The participants (Speakers 1-8) were eight male adult native speakers of Picard, with an average age of more than 70 years old; they inhabited five villages in the Picardie region in northern France: Feuquières, Fressenneville, Bienfay, Bouillancourt and Nibas. Women and younger speakers were not included in the investigation because the vast majority of native speakers of Picard who still use the language routinely are older men.

In order to collect tokens from a wide range of stylistic levels, the data collection methodology used in this study provides a three-level distinction in a formality hierarchy: (1) informal interview, (2) formal interview, and (3) collection of written documents. (1) The informal interview consisted of tape-recorded conversations between the field worker and the interviewee or between the interviewee and other native speakers of Picard. (2) The formal interview consisted of an audio- recorded translation task (designed for the purpose of this study) in which the participants were asked to orally translate French sentences into Picard1. (3) The collection of written documents consisted of the selection of such documents from at least one speaker from each region investigated.

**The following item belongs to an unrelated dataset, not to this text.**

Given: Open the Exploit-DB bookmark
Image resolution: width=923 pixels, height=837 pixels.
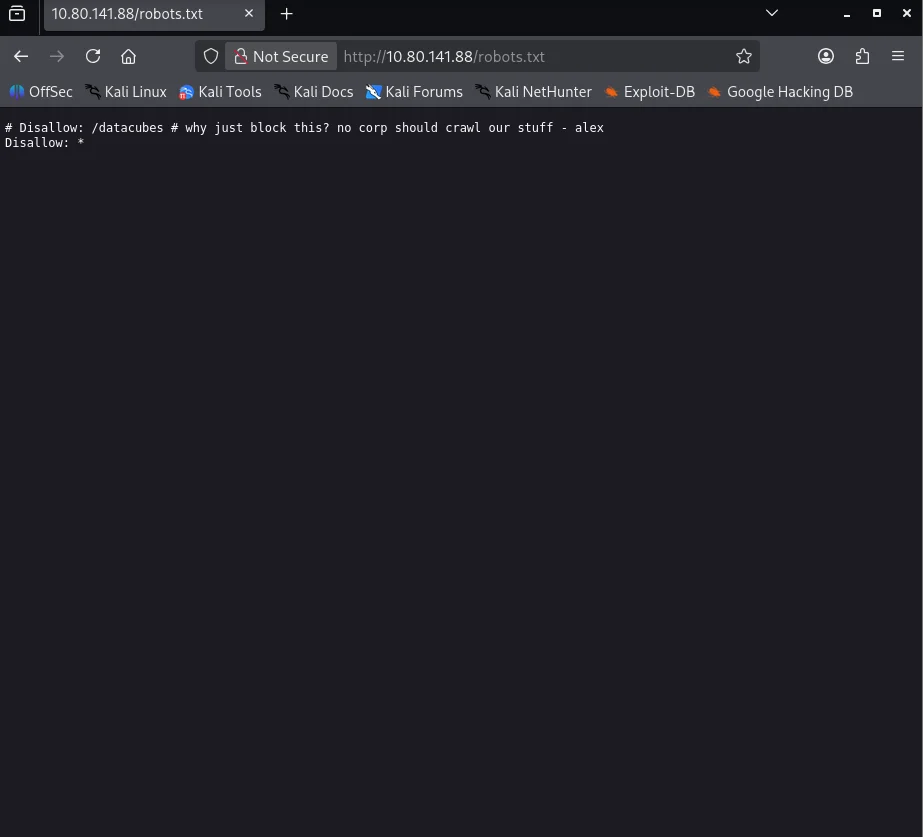Looking at the screenshot, I should pos(649,91).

These documents were extracted from articles from the Picard magazine Ch’Lanchron, and unpublished material (including short stories, articles and a few private letters).

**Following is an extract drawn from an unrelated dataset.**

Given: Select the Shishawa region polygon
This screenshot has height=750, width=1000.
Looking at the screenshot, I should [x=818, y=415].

From all the linguistic and extralinguistic factors that were initially included in the investigation, VARBRUL’s probabilistic results indicate that the external variables level of formality and geographic location and the internal variable status of the l-clitic have significant conditioning effects on determining the output of the AWRA phenomenon. Focusing solely on the results for geographic location, two general patterns can be observed with regards to the AWRA phenomenon: One in which AWRA is favored (.48) as opposed to /l/-preservation (.28) and /l/-deletion (.24) (2 participants), and another pattern in which all three variants are relatively equally distributed (average around .33) (6 participants).The VARBRUL results (in probabilities) for this factor group are illustrated below (from Cardoso 2001, 2003).

(4)

Table 1 Table 1

Probabilities in five geographic locations

	/l/-preservation	AWRA	/l/-deletion
Nibas	.28	.48	.24
Feuquières	.31	.30	.39
Fressenneville	.38	.29	.32
Bienfay	.30	.32	.38
Bouillancourt	.38	.30	.32

For ease of exposition (and because exactly two patterns can be observed), this factor group is regrouped into two major categories: Nibas and Other (which includes all the remaining villages). The results (in probability) are illustrated in Figure 1.

Figure 4

Some readers could argue that the variation pattern illustrated in Figure 1 merely demonstrates intraspeaker variation, especially in the context of a limited number of tokens and participants. A brief look at previous studies on regressive assimilation in Picard leads me to conclude that, even though intraspeaker variation is a logical alternative for describing the AWRA phenomenon in the language, more needs to be said about the effect of geographic variation as a determining factor in the results observed above. In the introduction to his Dictionnaire des parlers picards du Vimeu and in his grammar Grammaire des parlers picards du Vimeu (Somme), Vasseur (1963, 8 and 1996, 7-8 respectively) refers to the region in which regressive assimilation applies “always and without exception” as the “region of Nibas”. He also acknowledges that assimilation occurs in other regions, but to a lesser extent and sometimes only involving the determiner /∫ol/. Likewise, Debrie (1981, 455) observes that regressive assimilation “is concentrated to its maximum intensity in Nibas and in other neighboring villages: 65 [Arrest], 66 [Mons], 86 [Franleu], 87 [Quesnoy] and 122 [Toeufles] (see Figure 2). It is no coincidence that our results display a relatively similar pattern for the AWRA phenomenon: Of the five villages included in this investigation, it is in Nibas that the AWRA variant is more likely to appear. In Figure 2 below (adapted from Dubois 1957), I show the geographic location of the five villages in the region of Vimeu. The numbers that relate to the villages investigated are circled: 84 = Nibas; 105 = Bienfay (which belongs to the commune of Moyenneville); 118 = Fressenneville; 119 = Feuquières; and 162 = Bouillancourt. The straight line on the map indicates an isogloss-like geographical boundary between two probable dialects: One in which AWRA is highly favored (represented by the region of Nibas – 84), and one in which the three variants are equally likely to appear (represented by the other villages).

Figure 5

As has been proposed for the analysis of distinct dialectal varieties (e.g. Selkirk 1997, Alber 2001, Boersma 2001), I argue that these two sets of villages define separate dialects, which are formally represented by two grammars: One for the village of Nibas, in which the AWRA variant is favored as opposed to the other two variants, and one for the other villages (Other) in which the three variants are equally predicted. The establishment of these two distinct variable grammars will allow us to analyze and evaluate the variable AWRA phenomenon within four OT approaches for the analysis of variation. This will be the topic of the following section.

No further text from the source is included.